Drift compensation may force a near new detector to respond like a contaminated or aged detector when sampling in environments with near constant background pollution levels (Figure 1). Drift compensation may severely impact the sensitivity of a smoke detector and early warning reliability.
Relative sensitivity
Relative sensitivity or automatic alarm threshold algorithms modify alarm thresholds based on background smoke conditions in order to maintain a margin of safety from nuisance alarms. However, in slow-growth fire scenarios a detector may automatically adjust its alarm thresholds to a less sensitive level as very slowly increasing smoke levels are indistinguishable from background pollution or contamination. The result in tests has been delays approaching 2 hours (Figure 2) and may result in a potentially disastrous delay in detecting a real fire.
What’s missing from the ideal detector?
An ideal detector would provide accurate very early warning of fire events in the presence of high levels of nuisance alarms sources. Absolute calibration and detector stability are superior to drift compensation or relative alarm sensitivity. Fixed alarm thresholds and clean air barriers to protect the optics of a detector is the closest ASD has come to exhibiting absolute calibration and allowing stability at very low alarm thresholds over the life of the product.

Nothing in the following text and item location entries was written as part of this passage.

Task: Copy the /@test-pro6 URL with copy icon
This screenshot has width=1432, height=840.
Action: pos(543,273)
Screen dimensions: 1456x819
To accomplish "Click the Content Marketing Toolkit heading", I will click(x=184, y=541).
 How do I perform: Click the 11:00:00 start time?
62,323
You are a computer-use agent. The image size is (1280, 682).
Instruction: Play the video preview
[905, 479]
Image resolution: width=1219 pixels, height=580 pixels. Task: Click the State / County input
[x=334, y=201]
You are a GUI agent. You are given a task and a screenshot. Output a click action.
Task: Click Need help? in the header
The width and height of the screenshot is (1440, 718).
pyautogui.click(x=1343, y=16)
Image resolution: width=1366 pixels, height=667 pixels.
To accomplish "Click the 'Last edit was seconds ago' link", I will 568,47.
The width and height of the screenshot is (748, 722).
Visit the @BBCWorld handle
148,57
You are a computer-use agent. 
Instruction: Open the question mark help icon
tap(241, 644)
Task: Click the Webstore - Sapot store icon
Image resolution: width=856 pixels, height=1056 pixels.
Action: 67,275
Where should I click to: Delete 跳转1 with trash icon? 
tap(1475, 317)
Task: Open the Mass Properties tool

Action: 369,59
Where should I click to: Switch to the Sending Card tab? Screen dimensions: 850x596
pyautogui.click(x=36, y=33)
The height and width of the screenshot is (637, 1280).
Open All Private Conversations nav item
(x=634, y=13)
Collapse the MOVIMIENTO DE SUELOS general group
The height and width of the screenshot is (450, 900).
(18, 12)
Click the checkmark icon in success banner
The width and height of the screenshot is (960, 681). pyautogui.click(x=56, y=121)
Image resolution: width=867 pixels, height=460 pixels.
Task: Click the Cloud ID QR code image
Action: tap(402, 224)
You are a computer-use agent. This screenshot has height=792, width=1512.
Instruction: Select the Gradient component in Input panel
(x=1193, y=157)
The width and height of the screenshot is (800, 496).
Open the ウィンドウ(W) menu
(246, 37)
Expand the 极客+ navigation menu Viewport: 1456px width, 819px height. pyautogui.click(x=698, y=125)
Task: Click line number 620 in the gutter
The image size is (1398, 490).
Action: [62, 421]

An intelligent detector that could distinguish between substances such as dust, smoke and steam, could considerably reduce the time needed to accurately identify, verify and deal with an incipient event and mitigating loss. Similarly, the ability to fuse data, such as the presence of smoke and different gas species, would be a valuable decision support in emergencies.
Addressability combined with very early warning is another highly desirable feature in smoke detectors. ASD systems with addressability to 15 detection points are already able to provide very early warning of the exact location of an incident in facilities such as high-rise buildings, educational campuses and hospitals, aiding evacuation and minimising loss and downtime. The challenge is to help specifiers reconcile the initially higher capital cost with superior performance, utility and reduced operational expenditure.
The search for the optimum continues
At present no smoke detector on the market can match every challenge, although ASD comes close in many regards. Some of those challenges have been partially met, while others await even basic solutions. Additionally the wide range of codes and standards that need to be observed in the deployment and operation of VEW fire detection systems impose a multitude of requirements.
The combination of specific, aggregated and enriched data and improved connectivity would allow integration of intelligent detection to building management and other systems, including remote monitoring and verification, such that data from a multitude of sources can be used to create true, actionable information on threats.
Industry participants believe recent advances in technologies governing very early warning systems might soon provide the long-awaited game-changer. A flexible detection system, which combines very early warning fire and other data sources, may provide the next step in improving detection performance in challenging environments while nearly eliminating nuisance alarms.